# What is asked
1. In the forum thread about orcs in D&D, what kind of orcs does the poster say they have played countless times?
2. Pick up the forum thread about orcs in D&D and continue writing it from its final sentence.

— Start Given text —

Sure, and then the next question is "how much did that dissonance really stop you from roleplaying your concept?".



> That you are not inspired by their entry doesn't mean nobody else is. And the irony is that you go on to claim everyone else is arguing for personal preference while you somehow aren't.


This is actually my entire point. We're going around in circles lol. Just because you experienced "dissonance" doesn't mean everyone else did. In all the years I've been playing D&D, I've played countless orcs that fought against their culture and traditions. Nothing forced me to play "stupid evil murderous orc".

Just because in the default lore race X is a certain way, doesn't mean your player character has to be that way.



> Putting aside that "tireless defenders" has universally positive/heroic connotations while "aggressive"... doesn't (it's practically a dogwhistle), you're missing the larger point. There is a clear difference between "All Orcs are X" and "All EBERRON Orcs are X." Tolkien Orcs are not tireless defenders; hell, I'd even question whether Ravenloft or FR Orcs are. But that label is based on setting-specific history and culture, not implied physiology.

— End Given text —
— Start Recorded information —

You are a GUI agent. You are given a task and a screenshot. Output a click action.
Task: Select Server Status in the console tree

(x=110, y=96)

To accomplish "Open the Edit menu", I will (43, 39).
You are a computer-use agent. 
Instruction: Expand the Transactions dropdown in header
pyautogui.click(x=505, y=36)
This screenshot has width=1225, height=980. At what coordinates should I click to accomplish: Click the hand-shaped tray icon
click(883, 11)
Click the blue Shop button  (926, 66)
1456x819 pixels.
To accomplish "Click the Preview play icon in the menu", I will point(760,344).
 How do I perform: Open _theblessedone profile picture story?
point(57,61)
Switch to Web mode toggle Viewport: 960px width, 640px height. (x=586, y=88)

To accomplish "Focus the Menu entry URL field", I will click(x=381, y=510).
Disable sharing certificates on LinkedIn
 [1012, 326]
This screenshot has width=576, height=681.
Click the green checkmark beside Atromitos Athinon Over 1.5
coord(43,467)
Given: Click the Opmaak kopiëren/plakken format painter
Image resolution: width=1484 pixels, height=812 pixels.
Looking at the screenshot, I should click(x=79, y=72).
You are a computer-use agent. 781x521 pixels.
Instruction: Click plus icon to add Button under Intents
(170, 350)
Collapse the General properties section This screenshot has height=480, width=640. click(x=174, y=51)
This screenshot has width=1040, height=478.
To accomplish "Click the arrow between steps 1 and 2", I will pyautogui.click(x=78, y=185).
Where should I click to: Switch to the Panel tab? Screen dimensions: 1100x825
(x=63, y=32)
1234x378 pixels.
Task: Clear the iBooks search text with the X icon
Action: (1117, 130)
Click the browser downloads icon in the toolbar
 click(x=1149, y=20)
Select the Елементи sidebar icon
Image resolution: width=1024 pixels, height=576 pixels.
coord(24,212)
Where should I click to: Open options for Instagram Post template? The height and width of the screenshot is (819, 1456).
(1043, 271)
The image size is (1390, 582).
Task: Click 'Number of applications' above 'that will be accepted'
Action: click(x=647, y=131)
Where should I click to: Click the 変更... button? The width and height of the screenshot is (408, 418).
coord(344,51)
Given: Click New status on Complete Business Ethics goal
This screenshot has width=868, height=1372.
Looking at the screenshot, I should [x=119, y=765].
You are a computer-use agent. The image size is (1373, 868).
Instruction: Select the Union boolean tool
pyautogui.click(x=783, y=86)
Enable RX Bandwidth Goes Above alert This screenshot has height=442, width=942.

— End Recorded information —

# The replies
1. Orcs that fought against their culture and traditions.

2.
Here's the line from MPMM: _Gruumsh's blessings have made orcs tireless guardians and mighty allies wherever they are found, even when they turn their devotion to other gods._

So, no matter where they are found (Eberron, Forgotten Realms, Ravenloft, Dark Sun, etc) or what god they worship (Gruumsh, the Silver Flame, a Sorcerer King, etc) orcs are tireless defenders and mighty allies.

Yeah, there's a ton of flexibility there. So superior to the previous lore. So much room for customization. 

And here's the other part of this... ultimately the DM is going to rain on your parade anyways. This idea of "no lore outside of a campaign setting" is bogus because you're always going to be in a campaign setting one way or another. Your character doesn't exist in the white loading room of the Matrix. I'm in a campaign now where orcs don't exist. I'm applying to another one where the lore in Volo's and MPMM wouldn't fit either way. The DM is always the final say on what lore there is, so this idea that the lore has to be pared down to accommodate people doesn't make sense. The DM is going to make there be lore one way or another.

Lore provides inspiration and ease of use, so it should be kept. You can't protect players from lore, because ultimately a DM is going to be running a game with lore in it.

----------


## Mastikator

> I do in fact think that the game benefits from having a default lore for reasons already mentioned (ease of use, inspiration).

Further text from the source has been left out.